During the interview, I thought about whether hats were still in fashion. I glanced at the wooden hat blocks piled in the corner, wondering how many pieces of wool, felt and straw grazed against Zdârcă’s hands daily. Earlier, I had waited among pigeon coos in Pasajul Englez while Zdârcă measured strips of replacement ribbon against the black wool of a customer’s floppy hat. “How has your business been affected by the pandemic?” I asked, looking back at Zdârcă. He shook his head and folded his hands one over the other: “It’s not the pandemic that’s the issue… It’s poverty.” According to the World Bank, the Romanian economy contracted during the pandemic, elevating levels of poverty. But Zdârcă explains this isn’t strictly pandemic-related. The local factories that supplied his materials had already shut down, pushing him to source internationally from Poland, the Czech Republic and Italy. This importation feeds into the larger problems facing the Romanian economy: high levels of poverty, limited access to services, a lack of workforce due to diaspora, corruption among functioning businesses and widespread closures of local companies. For the hat-making business, the absence of young craftsmen is another issue. “Nobody learns craftwork anymore,” Zdârcă lamented as he stared down at the concrete floor of his studio. “They all run from the prospect, dreaming only of leaving the country.”

Andreea Ciobanu

For Zdârcă, working with his hands is the finest pleasure on Earth. Although he officially retired at 62, he continues working in his hat shop and does not allow either history or norms deter him from his visions. “Anything you do in life, do it so that you like it first,” he recommended as advice for today’s youth. Throughout his lifetime, Zdârcă passed through four ateliers: three in cooperation with the UCECOM and the final on Pasajul Englez purchased with his own money. Despite anything that came up, the passion he held for his craft pushed him to adapt to shifting times.

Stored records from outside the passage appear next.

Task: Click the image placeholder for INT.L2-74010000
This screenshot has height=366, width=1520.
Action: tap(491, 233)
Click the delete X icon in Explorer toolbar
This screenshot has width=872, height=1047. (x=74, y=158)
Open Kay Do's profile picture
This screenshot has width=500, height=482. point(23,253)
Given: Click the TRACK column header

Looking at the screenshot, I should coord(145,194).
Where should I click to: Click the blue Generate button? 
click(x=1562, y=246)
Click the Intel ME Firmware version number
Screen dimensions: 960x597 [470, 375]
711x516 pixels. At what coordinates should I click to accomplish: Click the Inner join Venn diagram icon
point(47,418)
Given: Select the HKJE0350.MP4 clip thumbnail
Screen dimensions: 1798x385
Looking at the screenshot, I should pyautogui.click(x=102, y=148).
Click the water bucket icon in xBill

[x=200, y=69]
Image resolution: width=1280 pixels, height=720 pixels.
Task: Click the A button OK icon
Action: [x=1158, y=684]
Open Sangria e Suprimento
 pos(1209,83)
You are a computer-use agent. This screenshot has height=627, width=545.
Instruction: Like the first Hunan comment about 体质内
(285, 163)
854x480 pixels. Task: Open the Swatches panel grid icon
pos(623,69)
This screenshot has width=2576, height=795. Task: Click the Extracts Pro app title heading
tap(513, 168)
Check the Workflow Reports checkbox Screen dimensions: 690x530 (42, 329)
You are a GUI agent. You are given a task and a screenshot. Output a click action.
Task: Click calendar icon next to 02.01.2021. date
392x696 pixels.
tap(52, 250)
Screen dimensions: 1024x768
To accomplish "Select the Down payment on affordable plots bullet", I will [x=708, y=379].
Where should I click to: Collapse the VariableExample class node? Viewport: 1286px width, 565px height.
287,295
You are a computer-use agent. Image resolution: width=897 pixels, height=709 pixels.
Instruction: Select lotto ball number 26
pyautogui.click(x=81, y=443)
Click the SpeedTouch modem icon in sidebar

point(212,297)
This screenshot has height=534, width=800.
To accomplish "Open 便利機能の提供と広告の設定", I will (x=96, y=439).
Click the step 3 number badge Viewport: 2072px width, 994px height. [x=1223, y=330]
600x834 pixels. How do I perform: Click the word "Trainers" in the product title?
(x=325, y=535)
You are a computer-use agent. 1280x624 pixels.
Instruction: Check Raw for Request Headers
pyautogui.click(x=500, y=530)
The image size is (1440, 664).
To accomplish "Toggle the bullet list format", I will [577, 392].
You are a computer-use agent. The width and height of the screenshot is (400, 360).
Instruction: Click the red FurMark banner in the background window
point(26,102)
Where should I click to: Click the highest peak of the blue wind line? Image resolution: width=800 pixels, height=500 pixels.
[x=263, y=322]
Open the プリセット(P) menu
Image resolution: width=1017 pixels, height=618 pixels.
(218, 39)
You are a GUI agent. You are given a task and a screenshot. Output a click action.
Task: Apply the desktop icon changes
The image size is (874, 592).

“Look, I have some tomatoes.” Zdârcă stretched his right arm to open the white refrigerator in the corner of the room. He wrapped his fingers around the circumference of a fruit so plump that even his thumb and forefinger could not touch. “They’re healthy, watered and not chemically enhanced.” He looked up from the fruit of his labor, the corners of his lips upturned in a smile. As the interview came to a close, Zdârcă told me about the swing in his yard that he sits in every morning, admiring the rows of roses lining the perimeter, the four leafy trees in front of the gate, the green onion shoots sprouting from his garden soil. “I worked hard in life, but I also reaped the benefits,” he said. By keeping himself busy, finding pleasure in the overlooked things and sticking alongside his devotion to hat making, Zdârcă has uncovered the secret to a long, fulfilled life. Instead of allowing history to determine his future, he has continually fought against the currents and altered the trajectory of time. As the oldest hat maker in Bucharest, he makes history. 

“When my clients shake my hand before they leave, that’s the best feeling,” Zdârcă told me during our last conversation. I paused the recording button on my phone and extended my hand.